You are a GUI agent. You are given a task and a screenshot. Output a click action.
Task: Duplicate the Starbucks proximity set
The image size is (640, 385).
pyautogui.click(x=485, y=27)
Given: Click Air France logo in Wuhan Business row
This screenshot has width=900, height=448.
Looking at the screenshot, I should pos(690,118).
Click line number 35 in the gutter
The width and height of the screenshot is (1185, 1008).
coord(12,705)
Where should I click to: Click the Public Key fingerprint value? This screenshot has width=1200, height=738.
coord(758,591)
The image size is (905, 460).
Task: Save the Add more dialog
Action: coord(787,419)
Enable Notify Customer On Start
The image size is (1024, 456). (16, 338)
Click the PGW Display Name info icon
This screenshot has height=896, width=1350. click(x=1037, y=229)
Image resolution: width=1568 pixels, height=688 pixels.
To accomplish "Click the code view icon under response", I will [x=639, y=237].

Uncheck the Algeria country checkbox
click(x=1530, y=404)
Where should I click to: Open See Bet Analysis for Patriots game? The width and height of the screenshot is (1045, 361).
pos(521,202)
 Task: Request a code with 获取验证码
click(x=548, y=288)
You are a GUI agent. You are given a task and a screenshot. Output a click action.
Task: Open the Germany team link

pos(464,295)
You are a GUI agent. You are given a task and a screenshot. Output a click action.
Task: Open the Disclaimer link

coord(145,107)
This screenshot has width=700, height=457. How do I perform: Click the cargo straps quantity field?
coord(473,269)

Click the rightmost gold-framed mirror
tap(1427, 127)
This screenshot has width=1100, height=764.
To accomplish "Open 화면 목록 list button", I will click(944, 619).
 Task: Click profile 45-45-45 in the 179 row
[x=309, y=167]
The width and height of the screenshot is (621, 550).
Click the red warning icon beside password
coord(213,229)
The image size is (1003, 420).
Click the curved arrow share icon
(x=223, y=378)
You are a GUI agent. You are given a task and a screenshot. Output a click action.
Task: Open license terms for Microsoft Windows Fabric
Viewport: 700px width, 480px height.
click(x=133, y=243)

## EXERCISE OBJECTIVE
With the line that contains "The image size is (1003, 420)." as the start, output every line through the end of the entries exactly. Add no other lines.

## RESPONSE AREA
The image size is (1003, 420).
Click the curved arrow share icon
(x=223, y=378)
You are a GUI agent. You are given a task and a screenshot. Output a click action.
Task: Open license terms for Microsoft Windows Fabric
Viewport: 700px width, 480px height.
click(x=133, y=243)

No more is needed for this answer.